Child and Family Traumatic Stress Intervention (CFTSI)

Prevention; Ages 7–18

Effectiveness

(Read the criteria for this rating)
  • Promising delinquency program

Description

Child and Family Traumatic Stress Intervention (CFTSI) is an early intervention and secondary prevention model that aims to reduce traumatic stress reactions and posttraumatic stress disorder (PTSD). It is delivered to children aged 7–18 years who have experienced a potentially traumatic event (PTE), together with their parents or caregivers. Examples of PTE events include sexual and physical abuse, domestic violence, community violence, rape, assault, and motor vehicle accidents. Children are referred by law enforcement, child protective services, pediatric emergency rooms, mental health providers, forensic settings, and schools. The program serves both genders.

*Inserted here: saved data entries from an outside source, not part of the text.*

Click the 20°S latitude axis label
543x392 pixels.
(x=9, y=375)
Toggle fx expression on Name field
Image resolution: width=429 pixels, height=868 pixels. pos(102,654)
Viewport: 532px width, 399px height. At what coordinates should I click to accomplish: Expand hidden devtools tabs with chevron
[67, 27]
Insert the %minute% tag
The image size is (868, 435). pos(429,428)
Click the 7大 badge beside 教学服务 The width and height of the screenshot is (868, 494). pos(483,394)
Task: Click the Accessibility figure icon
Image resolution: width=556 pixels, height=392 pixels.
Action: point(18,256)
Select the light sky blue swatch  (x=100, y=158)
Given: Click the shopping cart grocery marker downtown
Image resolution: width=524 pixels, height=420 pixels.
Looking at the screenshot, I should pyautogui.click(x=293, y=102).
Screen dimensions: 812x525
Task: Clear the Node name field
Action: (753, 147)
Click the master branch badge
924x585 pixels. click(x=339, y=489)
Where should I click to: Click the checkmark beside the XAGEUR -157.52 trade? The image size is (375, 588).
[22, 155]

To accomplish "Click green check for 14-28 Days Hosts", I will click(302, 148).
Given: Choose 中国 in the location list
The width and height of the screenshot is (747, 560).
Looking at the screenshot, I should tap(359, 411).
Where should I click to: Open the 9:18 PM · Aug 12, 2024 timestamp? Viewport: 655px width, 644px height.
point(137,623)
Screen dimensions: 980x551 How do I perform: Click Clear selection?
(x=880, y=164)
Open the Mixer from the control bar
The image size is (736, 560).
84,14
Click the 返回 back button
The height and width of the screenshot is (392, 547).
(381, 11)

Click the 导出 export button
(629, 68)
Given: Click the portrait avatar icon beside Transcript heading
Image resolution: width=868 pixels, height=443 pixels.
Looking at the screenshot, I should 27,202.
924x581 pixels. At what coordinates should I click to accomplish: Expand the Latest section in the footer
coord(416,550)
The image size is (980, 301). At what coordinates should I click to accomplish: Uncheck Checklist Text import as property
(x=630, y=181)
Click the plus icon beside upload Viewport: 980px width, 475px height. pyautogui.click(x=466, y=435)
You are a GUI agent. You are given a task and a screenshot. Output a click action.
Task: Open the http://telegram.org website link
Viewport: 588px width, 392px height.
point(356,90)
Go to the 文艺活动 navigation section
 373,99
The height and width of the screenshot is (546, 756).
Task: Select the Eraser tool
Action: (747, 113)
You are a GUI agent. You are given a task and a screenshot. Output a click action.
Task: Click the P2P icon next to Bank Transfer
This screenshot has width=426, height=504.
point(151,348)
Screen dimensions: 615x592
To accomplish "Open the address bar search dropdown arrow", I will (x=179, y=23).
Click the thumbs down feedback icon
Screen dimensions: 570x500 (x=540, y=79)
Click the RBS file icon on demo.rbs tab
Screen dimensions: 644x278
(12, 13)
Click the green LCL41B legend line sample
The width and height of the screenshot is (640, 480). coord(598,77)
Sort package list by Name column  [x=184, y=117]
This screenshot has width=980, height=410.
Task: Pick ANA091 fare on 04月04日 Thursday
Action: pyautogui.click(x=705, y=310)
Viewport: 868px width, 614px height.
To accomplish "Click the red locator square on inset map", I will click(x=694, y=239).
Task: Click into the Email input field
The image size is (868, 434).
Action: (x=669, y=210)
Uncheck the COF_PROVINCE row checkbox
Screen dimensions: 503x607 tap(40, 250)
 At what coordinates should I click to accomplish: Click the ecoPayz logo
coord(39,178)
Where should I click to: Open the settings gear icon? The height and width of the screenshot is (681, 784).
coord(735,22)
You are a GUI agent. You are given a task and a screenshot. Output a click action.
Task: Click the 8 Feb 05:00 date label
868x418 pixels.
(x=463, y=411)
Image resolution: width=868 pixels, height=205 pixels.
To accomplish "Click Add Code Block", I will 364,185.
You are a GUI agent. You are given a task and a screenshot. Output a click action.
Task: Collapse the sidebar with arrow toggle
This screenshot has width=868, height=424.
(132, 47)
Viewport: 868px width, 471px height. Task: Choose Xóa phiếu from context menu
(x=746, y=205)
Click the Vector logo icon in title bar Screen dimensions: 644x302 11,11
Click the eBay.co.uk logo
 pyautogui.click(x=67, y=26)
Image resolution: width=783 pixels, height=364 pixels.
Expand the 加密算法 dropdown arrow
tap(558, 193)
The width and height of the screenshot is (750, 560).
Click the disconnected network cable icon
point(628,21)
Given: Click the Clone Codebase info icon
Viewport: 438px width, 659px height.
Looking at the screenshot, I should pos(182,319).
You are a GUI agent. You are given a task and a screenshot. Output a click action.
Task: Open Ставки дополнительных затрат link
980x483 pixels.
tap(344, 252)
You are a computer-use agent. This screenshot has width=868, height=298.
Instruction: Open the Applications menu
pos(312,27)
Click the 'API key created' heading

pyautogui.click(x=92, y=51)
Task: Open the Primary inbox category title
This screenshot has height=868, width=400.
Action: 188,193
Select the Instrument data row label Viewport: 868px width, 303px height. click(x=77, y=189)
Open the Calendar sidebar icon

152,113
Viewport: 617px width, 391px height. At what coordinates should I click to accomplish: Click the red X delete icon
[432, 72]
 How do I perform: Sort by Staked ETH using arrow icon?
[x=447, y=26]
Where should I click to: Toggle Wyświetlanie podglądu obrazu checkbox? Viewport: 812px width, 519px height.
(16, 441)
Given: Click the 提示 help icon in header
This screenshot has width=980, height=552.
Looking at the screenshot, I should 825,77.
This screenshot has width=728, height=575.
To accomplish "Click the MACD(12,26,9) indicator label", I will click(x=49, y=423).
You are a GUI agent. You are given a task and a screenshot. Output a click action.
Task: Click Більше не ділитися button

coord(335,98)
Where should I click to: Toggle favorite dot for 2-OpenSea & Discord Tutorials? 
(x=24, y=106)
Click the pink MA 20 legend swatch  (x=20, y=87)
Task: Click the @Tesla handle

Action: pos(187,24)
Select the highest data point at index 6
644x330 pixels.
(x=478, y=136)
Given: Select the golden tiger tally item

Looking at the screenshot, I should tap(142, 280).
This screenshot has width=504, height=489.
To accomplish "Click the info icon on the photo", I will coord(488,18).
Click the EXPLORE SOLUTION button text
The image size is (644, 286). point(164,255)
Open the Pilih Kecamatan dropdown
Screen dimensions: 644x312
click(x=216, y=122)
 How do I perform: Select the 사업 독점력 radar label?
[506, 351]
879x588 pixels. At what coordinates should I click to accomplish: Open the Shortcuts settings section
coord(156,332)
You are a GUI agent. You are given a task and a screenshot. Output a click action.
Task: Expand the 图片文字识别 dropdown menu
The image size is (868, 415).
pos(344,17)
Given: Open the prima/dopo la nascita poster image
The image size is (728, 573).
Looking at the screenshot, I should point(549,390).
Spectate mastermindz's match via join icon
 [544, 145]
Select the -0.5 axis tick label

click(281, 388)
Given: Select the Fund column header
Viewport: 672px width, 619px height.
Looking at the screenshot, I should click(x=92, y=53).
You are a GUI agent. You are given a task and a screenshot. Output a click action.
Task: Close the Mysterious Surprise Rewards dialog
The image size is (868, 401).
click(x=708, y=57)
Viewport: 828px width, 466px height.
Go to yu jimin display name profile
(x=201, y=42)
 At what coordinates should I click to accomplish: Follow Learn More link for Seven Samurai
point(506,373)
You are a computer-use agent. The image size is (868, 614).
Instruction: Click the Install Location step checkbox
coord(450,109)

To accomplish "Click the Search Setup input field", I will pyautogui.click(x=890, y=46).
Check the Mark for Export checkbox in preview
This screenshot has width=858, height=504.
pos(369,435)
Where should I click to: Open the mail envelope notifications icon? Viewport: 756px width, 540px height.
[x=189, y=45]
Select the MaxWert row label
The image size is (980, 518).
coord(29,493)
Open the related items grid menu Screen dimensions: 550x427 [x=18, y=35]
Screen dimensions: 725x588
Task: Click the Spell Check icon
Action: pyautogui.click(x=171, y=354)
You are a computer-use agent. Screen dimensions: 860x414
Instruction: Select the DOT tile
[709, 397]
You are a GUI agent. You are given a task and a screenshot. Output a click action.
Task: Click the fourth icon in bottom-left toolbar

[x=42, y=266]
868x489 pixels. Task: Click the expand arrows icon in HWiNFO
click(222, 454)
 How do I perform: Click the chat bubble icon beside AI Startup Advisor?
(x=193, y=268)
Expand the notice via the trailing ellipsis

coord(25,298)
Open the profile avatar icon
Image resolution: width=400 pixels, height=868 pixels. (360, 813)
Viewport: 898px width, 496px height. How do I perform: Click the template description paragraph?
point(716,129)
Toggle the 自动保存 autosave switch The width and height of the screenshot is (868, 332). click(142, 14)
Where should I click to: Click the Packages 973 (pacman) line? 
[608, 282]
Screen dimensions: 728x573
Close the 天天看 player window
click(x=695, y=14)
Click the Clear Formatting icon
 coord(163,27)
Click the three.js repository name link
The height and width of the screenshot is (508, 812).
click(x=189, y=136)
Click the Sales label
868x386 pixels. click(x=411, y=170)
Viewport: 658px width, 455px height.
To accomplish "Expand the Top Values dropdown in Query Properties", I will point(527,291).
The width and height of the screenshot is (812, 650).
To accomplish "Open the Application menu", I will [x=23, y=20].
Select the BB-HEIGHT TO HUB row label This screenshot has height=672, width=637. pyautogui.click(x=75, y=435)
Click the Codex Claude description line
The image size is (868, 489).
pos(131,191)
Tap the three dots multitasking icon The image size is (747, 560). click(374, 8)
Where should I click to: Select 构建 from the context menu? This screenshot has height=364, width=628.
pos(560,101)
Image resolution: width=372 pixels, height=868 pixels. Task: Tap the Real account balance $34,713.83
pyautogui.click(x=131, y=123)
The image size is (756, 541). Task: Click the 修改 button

In the first session, treatment providers meet with the parent or caregiver alone. During this session, providers discuss external stressors related to the PTE, and a case management plan is established. The second session occurs as close to the first session as possible and includes the provider, child, and parent or caregiver. The third session includes all three participants, where the child completes questionnaires, with the parent or caregiver providing perspective on the items mentioned. The main emphasis is adjustment of communication efforts to improve the effectiveness of behavioral skill modules as well as other supportive measures. Delivery of the final session is almost identical to that of the third, with the end of this session focused on future check-ins and possible plans for more extensive treatments.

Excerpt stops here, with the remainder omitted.